How do you develop a responsive website?

With an internet increasingly accessed from mobile devices, it’s no longer enough to have a static website design that only looks good on a computer screen.

Not to mention, you also have to consider tablets, 2-in-1 laptops, and different smartphone models with different screen dimensions when coming up with a design.

So slapping your content into a single column and calling it quits isn’t going to cut it.

With responsive web design, you can make sure your website looks its best on cell phones, tablets, laptops, and desktop screens.

And that improvement in user experience means higher conversions and business growth.

This guide will give you everything you need to know about responsive website design, including definitions, a step-by-step walkthrough, examples, and more.

What Is Responsive Web Design?

Responsive design is an approach to web design that makes your web content adapt to the different screen and window sizes of a variety of devices.

For example, your content might be separated into different columns on desktop screens, because they are wide enough to accommodate that design.

If you separate your content into multiple columns on a mobile device, it will be hard for users to read and interact with.

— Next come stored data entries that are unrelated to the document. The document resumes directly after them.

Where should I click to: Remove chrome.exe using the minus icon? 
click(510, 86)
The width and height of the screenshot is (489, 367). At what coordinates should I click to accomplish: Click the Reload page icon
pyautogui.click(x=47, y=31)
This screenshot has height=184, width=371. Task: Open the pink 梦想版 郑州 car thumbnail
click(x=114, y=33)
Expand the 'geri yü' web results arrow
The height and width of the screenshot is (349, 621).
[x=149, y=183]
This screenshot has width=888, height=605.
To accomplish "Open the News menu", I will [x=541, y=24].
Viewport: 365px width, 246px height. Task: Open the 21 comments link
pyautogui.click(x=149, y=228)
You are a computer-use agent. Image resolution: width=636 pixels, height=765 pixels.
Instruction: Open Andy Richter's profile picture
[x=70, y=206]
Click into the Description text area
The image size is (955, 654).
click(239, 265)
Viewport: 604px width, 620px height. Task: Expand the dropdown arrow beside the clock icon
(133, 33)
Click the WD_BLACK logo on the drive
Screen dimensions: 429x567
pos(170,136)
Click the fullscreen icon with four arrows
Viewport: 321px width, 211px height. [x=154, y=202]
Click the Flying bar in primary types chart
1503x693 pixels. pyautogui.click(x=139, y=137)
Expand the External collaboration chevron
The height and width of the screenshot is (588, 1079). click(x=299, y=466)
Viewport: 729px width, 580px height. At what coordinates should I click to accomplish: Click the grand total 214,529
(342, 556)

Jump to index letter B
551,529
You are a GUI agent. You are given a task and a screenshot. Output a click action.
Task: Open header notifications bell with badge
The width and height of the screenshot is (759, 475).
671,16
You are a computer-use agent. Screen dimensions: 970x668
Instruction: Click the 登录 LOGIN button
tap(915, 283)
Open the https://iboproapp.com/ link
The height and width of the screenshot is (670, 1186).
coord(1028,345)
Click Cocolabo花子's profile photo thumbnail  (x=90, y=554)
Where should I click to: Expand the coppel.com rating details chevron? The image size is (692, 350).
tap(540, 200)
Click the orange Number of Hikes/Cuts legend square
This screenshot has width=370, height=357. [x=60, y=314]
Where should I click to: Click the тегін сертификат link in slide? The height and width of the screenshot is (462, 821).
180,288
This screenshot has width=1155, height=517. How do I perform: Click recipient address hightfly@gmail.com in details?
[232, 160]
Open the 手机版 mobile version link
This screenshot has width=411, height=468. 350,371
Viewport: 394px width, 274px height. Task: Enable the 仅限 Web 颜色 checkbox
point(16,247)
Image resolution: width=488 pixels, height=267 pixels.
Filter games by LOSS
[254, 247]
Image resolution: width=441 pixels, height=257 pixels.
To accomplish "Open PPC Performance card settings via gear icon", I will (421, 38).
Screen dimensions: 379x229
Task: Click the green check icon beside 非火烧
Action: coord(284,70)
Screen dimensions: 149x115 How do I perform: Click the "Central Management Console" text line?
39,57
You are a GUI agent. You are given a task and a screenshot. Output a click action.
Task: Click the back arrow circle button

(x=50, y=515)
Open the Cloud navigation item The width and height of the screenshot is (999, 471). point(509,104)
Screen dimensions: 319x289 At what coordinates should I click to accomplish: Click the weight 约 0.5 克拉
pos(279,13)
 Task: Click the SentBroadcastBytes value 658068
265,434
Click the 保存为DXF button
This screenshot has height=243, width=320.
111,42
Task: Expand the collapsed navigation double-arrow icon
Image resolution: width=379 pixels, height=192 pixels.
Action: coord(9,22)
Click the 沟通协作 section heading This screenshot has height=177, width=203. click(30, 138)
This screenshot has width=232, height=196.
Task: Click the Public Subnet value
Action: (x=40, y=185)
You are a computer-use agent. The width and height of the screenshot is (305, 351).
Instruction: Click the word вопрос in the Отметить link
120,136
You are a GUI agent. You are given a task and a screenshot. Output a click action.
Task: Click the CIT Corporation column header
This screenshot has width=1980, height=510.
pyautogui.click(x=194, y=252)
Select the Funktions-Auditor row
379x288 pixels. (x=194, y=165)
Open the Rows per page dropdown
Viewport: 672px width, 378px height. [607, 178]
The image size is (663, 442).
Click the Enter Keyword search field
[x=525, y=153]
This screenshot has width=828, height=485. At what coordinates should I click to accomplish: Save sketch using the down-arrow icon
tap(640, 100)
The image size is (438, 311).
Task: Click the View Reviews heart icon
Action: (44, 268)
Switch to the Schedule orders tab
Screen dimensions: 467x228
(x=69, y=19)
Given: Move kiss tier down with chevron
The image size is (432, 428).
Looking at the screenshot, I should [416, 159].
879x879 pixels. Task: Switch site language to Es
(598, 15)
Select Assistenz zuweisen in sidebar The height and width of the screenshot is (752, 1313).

Responsive design makes it possible to deliver multiple, separate layouts of your content and design to different devices depending on screen size.

It’s not enough for your website to look good on a computer screen. Tablets, 2-in-1 laptops, and smartphones are all part of the equation... and this guide covers everything you need to know about responsive design 🤳

Responsive Web Design vs Adaptive Design

The difference between responsive design and adaptive design is that responsive design adapts the rendering of a single page version. In contrast, adaptive design delivers multiple completely different versions of the same page.

They are both crucial web design trends that help webmasters control how their site looks on different screens, but the approach is different.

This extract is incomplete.